Review by Matthew Hocter
When going to the theatre, the unexpected, although casting an element of fear at times, is truly at the heart of what makes that outing whimsical and hopefully, memorable. That unexpected possibility of delving into another world, even if just for a couple of hours, is what brings about the child in all of us into unison with our very apparent adulthood. Now, when that piece of theatre has been derived from the likes of the late novelist Sir Terence Pratchett, you know that there will be so much more than just your standard tale of fantasy, after all, he was one of the greatest humanist’s and minds to have ever lived.
The Wyrd Sisters, the sixth novel from Pratchett’s Discworld series, and adapted into a play by Stephen Briggs, gets a fresh and comical remake, undertaken by the South Australian Unseen Theatre Company. Directed by Hugh O’Connor and David Dyte, the directors ensured that the actors were placed front and centre, with the minimalist sets and lighting forming whimsical backdrops. Minimalism doesn’t always work in theatre, especially when the theme has a heavy focus on elements like magic and fantasy, but much credit to the creators of this play, everything seemed to flow just right.

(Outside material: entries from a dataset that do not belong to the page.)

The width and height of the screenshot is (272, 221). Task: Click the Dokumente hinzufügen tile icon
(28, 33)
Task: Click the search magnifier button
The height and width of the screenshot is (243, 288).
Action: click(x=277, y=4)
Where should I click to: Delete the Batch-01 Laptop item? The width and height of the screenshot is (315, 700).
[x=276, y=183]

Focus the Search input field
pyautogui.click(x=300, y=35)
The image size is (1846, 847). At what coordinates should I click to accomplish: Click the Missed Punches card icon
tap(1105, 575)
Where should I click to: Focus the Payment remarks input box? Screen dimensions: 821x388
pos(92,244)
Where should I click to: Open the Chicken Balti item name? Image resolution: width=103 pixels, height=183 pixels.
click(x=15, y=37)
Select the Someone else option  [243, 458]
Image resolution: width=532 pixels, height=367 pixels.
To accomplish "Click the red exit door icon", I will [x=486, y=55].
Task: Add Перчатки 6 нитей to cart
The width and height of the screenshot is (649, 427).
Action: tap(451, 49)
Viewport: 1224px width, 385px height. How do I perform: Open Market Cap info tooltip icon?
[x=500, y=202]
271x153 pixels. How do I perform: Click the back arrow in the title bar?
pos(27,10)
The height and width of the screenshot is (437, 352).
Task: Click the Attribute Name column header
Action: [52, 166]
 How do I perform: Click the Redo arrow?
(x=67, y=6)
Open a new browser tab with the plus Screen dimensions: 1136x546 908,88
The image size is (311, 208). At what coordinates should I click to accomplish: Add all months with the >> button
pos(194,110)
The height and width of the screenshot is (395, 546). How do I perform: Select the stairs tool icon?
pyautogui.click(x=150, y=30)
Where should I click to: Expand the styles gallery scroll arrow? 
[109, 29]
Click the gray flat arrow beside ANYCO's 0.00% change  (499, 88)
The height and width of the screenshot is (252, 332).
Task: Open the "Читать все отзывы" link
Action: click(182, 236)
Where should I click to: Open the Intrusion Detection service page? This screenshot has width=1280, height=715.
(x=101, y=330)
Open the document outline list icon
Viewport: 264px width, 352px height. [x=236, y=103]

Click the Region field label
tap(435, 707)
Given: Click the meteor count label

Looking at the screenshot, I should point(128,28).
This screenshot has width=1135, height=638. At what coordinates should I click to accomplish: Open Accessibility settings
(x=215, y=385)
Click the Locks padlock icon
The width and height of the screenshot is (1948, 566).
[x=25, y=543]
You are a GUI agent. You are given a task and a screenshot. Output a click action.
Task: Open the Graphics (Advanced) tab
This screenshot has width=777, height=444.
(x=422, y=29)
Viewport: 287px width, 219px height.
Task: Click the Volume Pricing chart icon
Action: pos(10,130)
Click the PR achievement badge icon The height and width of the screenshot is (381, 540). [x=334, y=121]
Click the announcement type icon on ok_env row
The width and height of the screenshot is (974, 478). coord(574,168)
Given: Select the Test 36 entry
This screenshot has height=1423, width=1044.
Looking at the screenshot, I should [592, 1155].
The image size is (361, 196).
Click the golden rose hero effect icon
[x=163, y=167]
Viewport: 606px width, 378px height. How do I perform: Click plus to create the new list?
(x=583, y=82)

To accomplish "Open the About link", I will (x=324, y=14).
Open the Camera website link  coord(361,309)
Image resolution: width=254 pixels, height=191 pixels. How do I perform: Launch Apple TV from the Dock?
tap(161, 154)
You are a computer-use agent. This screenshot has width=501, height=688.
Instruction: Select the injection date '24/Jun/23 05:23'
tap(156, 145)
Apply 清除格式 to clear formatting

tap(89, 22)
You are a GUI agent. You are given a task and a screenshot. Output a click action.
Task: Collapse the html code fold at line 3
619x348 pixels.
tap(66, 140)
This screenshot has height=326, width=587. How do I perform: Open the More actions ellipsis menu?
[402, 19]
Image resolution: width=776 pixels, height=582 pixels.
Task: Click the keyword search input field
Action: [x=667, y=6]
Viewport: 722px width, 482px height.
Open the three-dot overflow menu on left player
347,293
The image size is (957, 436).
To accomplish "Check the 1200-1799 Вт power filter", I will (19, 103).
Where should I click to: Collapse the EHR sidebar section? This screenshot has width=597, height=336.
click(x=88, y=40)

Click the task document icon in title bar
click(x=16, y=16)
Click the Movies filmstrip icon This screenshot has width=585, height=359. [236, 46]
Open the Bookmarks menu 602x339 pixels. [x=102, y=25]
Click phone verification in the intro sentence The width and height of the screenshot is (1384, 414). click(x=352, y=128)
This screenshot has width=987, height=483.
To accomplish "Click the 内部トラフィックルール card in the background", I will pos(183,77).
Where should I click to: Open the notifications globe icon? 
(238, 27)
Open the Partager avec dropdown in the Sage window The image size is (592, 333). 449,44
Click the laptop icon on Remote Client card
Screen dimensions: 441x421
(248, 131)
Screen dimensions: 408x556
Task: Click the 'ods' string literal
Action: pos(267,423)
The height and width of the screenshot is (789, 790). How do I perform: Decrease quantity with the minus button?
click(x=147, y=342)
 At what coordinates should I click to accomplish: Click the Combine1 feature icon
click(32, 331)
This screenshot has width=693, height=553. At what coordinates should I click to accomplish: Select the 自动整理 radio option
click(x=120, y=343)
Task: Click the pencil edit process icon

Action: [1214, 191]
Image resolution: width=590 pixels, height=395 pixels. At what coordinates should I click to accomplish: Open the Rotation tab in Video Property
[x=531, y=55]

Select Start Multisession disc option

For those that are unfamiliar with the many Shakespearean references (One could almost call it an homage to Macbeth) throughout the play, fear not! This is a story that transcends those formalities and looks at the relationship and effect that words have on reality. The Wyrd Sisters, comprising of the razor sharp Granny Weatherwax (played by Pamela Munt), the naughty Nanny Ogg (played by the hilarious Natalie Haigh) and the innocent Magrat Garlick (played by Alycia Rabig) are at the centre of this play as the unwitting protectors of a baby (Tomjon) and a crown from the now murdered King Verence I of Lancre (played by Paul Messenger).
Like any Shakespearean play, twists and turns are in abundance and with Pratchett’s incredible eye, The Wyrd Sisters is a foray into everything from propaganda, relationships and time itself. With standout performances from Philip Lineton as Chamberain, Danny Sag as The Fool and the hilarious aforementioned Natalie Haigh as Nanny Ogg, this production was anything but amateur. Timing and a strong comedic element all aided in creating something truly magical and at its core, showing that things are not always as they seem, never more evident than in the words “History is what people are told.”
Unseen Theatre Company is celebrating its 21st anniversary this year and if this production is anything to go by, the next 21 years look brilliant. At the opening of the play, the three witches ask the question “When will we three meet again?” If this production is anything to go by, soon I hope, magic or not.